**WRITTEN INSTRUCTION:** Please transcribe the TroveSyncData thread below from "Re: [Pvfs2-developers] TroveSyncData" to "of a request?".

**READING TEXT:**
Re: [Pvfs2-developers] TroveSyncData settings

2006-12-04 Thread Robert Latham
On Wed, Nov 29, 2006 at 04:05:35PM -0600, Sam Lang wrote:
> I had a note that we should change the default aio data-sync code to  
> only sync at the end of an IO request, instead of for each trove  
> operation (in FlowBufferSize chunks).  Doing this at the end of an  
> io.sm seemed a little messy, but if/when we have request ids (hints)  
> being passed to the trove interface, we could use that as a way to  
> know to flush at the end.  In any case, it sounds like its better to  
> flush early and often than at the end of a request?

I have no data to back this up but it feels like flushing early and
often will help only if you have a good disk subsystem. 

> From a user perspective, we usually tell people to enable data sync  
> if they're concerned about losing data.  Now we're talking about  
> getting better performance with data sync enabled (at least in some  
> cases).  

> Does it make sense to sync even with data sync disabled if  
> we can figure out that better performance would result?

**ENTRIES:**

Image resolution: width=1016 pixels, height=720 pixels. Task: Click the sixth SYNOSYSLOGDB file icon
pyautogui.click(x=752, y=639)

* * *

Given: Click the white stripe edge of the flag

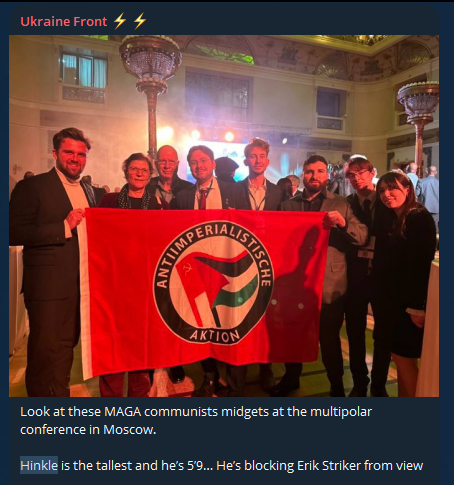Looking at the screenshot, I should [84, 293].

* * *

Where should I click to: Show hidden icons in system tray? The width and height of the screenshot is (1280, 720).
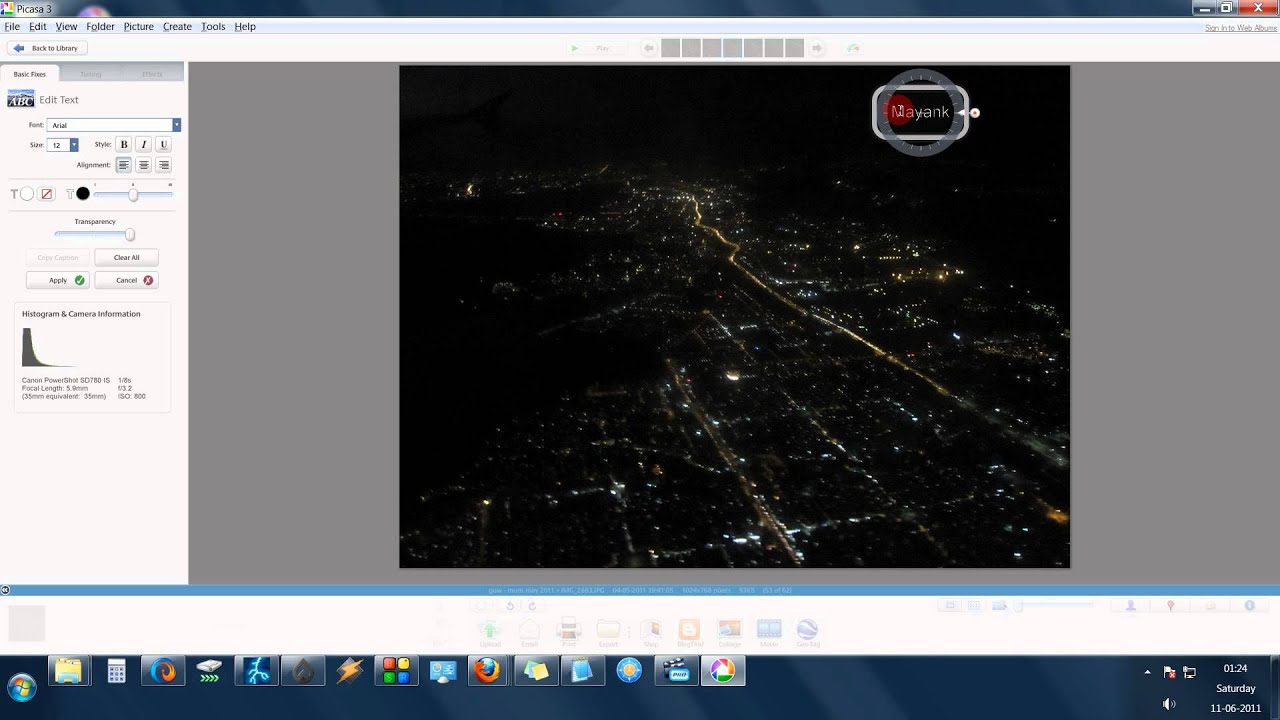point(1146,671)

**OUTPUT OF THE TASK:**
Re: [Pvfs2-developers] TroveSyncData settings

2006-12-04 Thread Robert Latham
On Wed, Nov 29, 2006 at 04:05:35PM -0600, Sam Lang wrote:
> I had a note that we should change the default aio data-sync code to  
> only sync at the end of an IO request, instead of for each trove  
> operation (in FlowBufferSize chunks).  Doing this at the end of an  
> io.sm seemed a little messy, but if/when we have request ids (hints)  
> being passed to the trove interface, we could use that as a way to  
> know to flush at the end.  In any case, it sounds like its better to  
> flush early and often than at the end of a request?